I am a firstime user of PROC SURVEYLOGISTIC and having a little trouble with relating it to PROC LOGISTIC which I normally use.

Do the strata statements give similar results in both procedures.  If I have done conditional logistic regression in proc logistic using the strata statement, does the strata statement in SURVEYLOGISTIC do the same thing??

Is the WEIGHT statement in PROC SURVEYLOGISTIC designed to take inclusion probabilities from a traditional statistical survey design or do the inclusion probabilties need to be transformed for their use in the WEIGHT statement??

Thanks for any assistance

Posts: 1

Re: Proc SurveyLogistic

Hello there,

I'll preface my answer by admitting that my expertise is in survey statistics and not case-control studies, so I know the latter STRATA statement much better.

The short answer is no: the STRATA statements are designed to do different things in the two PROCs. In PROC LOGISTIC, the STRATA statement is used to specify a conditional logistic regression model, as you say. With PROC SURVEYLOGISTIC (as with SURVEYREG, SURVEYMEANS and SURVEYFREQ), the STRATA statement is used to specify the stratification variable(s) that constitute your sample design; and it is often used along with the CLUSTER and WEIGHT statements to fully specify the sample design.
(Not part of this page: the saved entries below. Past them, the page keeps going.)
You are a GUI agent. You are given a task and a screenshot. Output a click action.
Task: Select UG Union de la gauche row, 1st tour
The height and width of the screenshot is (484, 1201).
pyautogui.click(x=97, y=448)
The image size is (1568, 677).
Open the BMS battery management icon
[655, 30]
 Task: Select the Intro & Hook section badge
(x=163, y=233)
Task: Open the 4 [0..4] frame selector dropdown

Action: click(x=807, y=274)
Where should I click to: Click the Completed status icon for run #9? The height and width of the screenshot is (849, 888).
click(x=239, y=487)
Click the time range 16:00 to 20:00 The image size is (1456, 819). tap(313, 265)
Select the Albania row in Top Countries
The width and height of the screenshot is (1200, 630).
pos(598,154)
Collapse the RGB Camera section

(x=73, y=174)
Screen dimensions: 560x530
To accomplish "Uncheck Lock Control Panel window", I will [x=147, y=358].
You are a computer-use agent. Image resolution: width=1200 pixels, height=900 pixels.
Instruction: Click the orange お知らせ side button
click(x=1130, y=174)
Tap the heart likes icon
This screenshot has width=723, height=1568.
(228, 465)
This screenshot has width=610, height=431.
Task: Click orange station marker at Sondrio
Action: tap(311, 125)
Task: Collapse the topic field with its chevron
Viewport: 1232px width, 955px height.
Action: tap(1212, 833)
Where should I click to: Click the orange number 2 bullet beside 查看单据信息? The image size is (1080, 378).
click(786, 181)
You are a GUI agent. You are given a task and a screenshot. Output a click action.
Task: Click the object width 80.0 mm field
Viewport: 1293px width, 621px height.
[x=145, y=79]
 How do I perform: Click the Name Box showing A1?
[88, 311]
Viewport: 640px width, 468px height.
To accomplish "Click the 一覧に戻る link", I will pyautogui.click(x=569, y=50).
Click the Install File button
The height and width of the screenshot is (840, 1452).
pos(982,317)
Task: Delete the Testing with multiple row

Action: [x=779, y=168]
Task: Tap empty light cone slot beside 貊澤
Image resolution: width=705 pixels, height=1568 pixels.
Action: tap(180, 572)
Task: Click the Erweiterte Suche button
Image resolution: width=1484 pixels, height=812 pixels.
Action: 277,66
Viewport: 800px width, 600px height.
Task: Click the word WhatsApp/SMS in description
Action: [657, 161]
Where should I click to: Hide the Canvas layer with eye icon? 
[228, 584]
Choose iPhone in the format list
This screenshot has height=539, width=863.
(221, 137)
Selection weights are the inverse of selection probabilities -- e.g., wt = (1 / prob). Often, though, weights are normalized to the sample size, meaning the sum of weights equals the sample size, the weighted and unweighted sample sizes are equal, and the weights have a mean of 1. To do this, it's just wt2 = (1 / prob) * (n / sum (wt) ). I should point out that PROC SURVEYSELECT outputs both selection probabilities and selection weights.

Also note that the WEIGHT statement can be used to simply account for (unequal) probabilities of selection, but the weights might also be poststratification weights -- that is, an initial weight that first accounts for probabilities of selection, and then subsequently makes adjustments for departures from known population parameters (e.g., aligning a sample survey's age, sex and region characteristics to census data).

Hope that helps!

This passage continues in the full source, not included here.